I know I can be overly keen at times, which is why I have made it a point to not be at hospital after 5pm and I shall be engaged with extra curricular activities. Over the last two weeks I've been thinking that I really want to get along with my groupmates. But, maybe it's my fault or maybe it's their, we just disagree all the time (while I kept quiet most of the time). I have tried to reason with them, yet they just kept making excuses. Most of them are 1-3 years younger than me. I remember doing silly things just two or three years ago, it's amazing how much I grew just over the last few years after leaving home. Maybe it's just part of their process of maturation. I will be bitched behind my back but I don't care. I am not prepared succumb to behaving like them, turning up just to compulsory teaching, clerk the minimum number of patient and engage in discussion just to ensure that the teacher sees it and not mark us down. My ultimate purpose of studying medicine is to learn to become a competent doctor and I will do anything to achieve that.

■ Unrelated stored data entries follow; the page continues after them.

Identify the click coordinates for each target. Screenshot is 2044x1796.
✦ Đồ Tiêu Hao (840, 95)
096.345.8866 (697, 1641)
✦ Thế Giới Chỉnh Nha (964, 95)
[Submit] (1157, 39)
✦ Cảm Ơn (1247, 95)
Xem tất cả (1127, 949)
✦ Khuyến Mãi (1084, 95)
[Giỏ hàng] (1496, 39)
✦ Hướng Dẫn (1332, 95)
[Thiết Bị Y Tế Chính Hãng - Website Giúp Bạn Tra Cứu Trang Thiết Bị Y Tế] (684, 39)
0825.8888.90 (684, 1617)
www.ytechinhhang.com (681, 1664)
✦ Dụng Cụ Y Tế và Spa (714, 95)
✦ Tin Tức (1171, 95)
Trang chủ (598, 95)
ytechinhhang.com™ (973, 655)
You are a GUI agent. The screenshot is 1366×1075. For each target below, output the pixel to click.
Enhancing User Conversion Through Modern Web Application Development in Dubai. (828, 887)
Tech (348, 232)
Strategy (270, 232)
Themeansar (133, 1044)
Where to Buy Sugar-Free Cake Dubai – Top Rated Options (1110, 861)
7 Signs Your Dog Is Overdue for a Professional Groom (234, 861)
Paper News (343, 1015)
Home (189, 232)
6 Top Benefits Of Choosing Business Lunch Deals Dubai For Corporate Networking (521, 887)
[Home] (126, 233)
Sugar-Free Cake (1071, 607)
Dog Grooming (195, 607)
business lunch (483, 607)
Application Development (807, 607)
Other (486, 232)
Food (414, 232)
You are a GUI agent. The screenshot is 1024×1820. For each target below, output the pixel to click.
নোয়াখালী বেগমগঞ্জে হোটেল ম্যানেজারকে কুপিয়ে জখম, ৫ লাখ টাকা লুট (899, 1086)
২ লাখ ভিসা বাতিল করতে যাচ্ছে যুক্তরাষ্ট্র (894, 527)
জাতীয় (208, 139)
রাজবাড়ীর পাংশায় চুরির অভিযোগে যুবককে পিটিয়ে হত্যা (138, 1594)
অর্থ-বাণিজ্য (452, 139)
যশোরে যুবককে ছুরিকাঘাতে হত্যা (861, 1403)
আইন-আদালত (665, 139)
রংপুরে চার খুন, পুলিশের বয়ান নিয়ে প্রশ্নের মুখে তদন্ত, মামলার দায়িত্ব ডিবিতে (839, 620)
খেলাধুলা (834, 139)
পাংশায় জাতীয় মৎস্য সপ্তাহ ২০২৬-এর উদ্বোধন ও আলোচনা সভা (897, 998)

p/s - Latest venupuncture stats: 7 successes 3 failures. Getting better!

Tuesday, November 27

Random stuff

Last Saturday was a very tiring day. I worked from 0700-2230. Did home care. It was my first time actually, but did not feel too nervous because I've had a bit of experience in care already. Must admit that although I don't mind doing it again, I don't particularly enjoy it. I like nursing heavily confused people in hospital because they are hilarious!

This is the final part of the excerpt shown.